## EXERCISE DESCRIPTION
From the data below, copy exactly the lines that lie between the one holding "You are a computer-use agent. The" and the one holding "Given: Open Rina Curatex analyst profile link", including both, and nothing more.

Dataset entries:
◆ ◆ ◆
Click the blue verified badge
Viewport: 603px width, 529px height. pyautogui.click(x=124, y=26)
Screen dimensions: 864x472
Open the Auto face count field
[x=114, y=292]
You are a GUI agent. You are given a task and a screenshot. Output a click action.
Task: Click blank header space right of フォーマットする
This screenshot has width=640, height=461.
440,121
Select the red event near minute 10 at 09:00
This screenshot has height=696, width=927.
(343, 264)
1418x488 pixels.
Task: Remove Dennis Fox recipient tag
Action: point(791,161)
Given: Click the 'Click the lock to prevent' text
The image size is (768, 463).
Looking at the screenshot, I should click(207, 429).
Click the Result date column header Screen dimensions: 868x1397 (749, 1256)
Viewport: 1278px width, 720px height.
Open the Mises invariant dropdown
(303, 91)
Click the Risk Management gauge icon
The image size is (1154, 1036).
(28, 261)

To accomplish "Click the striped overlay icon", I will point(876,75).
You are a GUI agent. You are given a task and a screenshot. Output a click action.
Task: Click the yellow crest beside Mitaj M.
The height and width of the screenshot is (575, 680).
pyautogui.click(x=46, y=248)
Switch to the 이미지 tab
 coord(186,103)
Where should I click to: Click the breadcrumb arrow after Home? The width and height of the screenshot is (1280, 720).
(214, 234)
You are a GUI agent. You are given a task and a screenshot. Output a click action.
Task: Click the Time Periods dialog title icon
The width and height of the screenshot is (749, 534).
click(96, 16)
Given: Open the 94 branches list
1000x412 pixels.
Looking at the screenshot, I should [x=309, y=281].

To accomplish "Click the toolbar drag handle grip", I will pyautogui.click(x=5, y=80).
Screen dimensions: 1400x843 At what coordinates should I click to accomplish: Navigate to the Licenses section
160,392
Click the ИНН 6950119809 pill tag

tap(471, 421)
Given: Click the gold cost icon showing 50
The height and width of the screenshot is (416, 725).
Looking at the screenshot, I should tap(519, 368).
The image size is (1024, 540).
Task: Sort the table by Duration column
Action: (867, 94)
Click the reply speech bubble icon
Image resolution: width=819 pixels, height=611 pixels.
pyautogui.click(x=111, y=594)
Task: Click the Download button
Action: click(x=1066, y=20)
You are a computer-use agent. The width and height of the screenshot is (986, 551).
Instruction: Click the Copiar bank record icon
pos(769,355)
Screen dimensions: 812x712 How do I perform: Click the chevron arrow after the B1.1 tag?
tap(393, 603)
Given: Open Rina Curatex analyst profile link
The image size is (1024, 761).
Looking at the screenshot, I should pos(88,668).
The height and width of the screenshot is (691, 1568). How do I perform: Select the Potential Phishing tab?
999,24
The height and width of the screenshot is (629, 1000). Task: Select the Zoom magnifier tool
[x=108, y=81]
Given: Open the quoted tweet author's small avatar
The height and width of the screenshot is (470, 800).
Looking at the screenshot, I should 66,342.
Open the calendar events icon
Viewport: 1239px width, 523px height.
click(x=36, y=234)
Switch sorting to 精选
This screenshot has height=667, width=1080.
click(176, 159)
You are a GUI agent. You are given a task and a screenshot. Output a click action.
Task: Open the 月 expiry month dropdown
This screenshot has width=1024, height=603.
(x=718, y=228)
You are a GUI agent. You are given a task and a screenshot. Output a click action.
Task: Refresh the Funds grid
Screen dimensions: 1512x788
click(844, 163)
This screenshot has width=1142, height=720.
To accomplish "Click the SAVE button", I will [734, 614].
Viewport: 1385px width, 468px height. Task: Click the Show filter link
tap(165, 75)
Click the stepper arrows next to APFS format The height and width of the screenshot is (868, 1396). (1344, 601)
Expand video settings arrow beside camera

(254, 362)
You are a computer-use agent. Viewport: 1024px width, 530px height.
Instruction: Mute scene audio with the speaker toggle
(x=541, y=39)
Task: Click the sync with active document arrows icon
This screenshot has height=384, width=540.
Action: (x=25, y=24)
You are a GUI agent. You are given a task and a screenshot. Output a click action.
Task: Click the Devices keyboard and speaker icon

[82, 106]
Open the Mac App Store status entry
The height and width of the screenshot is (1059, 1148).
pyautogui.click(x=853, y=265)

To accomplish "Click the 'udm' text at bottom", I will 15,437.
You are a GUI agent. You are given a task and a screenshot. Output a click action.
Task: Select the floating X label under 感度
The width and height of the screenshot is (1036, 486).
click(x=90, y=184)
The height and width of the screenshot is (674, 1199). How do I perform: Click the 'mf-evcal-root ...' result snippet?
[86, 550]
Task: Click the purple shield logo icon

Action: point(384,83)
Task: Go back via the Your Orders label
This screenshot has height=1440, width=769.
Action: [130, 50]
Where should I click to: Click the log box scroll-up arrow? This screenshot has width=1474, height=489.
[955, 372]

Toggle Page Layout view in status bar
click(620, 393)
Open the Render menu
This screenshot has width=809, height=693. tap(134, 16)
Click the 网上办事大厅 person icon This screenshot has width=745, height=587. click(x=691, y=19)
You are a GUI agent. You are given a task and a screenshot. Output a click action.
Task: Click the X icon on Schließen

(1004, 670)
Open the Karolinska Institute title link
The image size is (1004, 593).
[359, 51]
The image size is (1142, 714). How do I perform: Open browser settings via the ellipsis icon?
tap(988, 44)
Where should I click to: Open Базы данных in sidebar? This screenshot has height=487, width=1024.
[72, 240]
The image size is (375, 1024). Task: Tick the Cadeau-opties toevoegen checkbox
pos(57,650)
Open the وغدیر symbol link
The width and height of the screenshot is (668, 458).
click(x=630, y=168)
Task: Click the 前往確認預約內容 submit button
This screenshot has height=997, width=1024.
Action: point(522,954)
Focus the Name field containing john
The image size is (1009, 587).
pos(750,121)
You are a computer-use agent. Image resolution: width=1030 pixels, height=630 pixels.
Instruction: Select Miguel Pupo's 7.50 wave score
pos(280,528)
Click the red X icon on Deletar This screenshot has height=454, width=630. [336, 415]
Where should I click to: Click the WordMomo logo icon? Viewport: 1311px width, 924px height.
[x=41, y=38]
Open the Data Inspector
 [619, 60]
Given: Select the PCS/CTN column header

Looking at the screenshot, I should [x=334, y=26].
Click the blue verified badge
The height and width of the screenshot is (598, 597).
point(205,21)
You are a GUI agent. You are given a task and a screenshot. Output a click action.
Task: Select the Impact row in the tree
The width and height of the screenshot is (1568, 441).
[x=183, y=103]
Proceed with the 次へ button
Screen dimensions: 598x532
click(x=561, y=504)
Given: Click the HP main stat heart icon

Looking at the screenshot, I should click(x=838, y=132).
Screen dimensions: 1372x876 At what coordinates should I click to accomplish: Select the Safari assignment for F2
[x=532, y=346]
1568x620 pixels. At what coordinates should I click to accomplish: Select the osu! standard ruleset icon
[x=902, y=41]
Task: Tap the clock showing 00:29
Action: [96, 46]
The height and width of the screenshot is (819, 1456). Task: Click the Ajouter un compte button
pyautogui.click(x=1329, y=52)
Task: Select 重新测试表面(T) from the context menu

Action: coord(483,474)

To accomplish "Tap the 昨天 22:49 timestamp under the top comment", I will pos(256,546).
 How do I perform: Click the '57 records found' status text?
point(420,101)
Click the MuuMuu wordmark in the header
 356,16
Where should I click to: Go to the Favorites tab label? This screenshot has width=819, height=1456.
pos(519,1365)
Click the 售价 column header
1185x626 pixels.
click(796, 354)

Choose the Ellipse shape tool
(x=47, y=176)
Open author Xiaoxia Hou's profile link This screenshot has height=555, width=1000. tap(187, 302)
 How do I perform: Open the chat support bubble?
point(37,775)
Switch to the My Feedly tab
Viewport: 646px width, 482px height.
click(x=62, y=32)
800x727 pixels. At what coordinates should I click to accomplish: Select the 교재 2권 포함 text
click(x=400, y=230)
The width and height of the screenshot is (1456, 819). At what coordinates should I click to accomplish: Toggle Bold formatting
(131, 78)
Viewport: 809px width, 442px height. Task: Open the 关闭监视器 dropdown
◆ ◆ ◆
## TASK SOLUTION
You are a computer-use agent. The width and height of the screenshot is (986, 551).
Instruction: Click the Copiar bank record icon
pos(769,355)
Screen dimensions: 812x712 How do I perform: Click the chevron arrow after the B1.1 tag?
tap(393, 603)
Given: Open Rina Curatex analyst profile link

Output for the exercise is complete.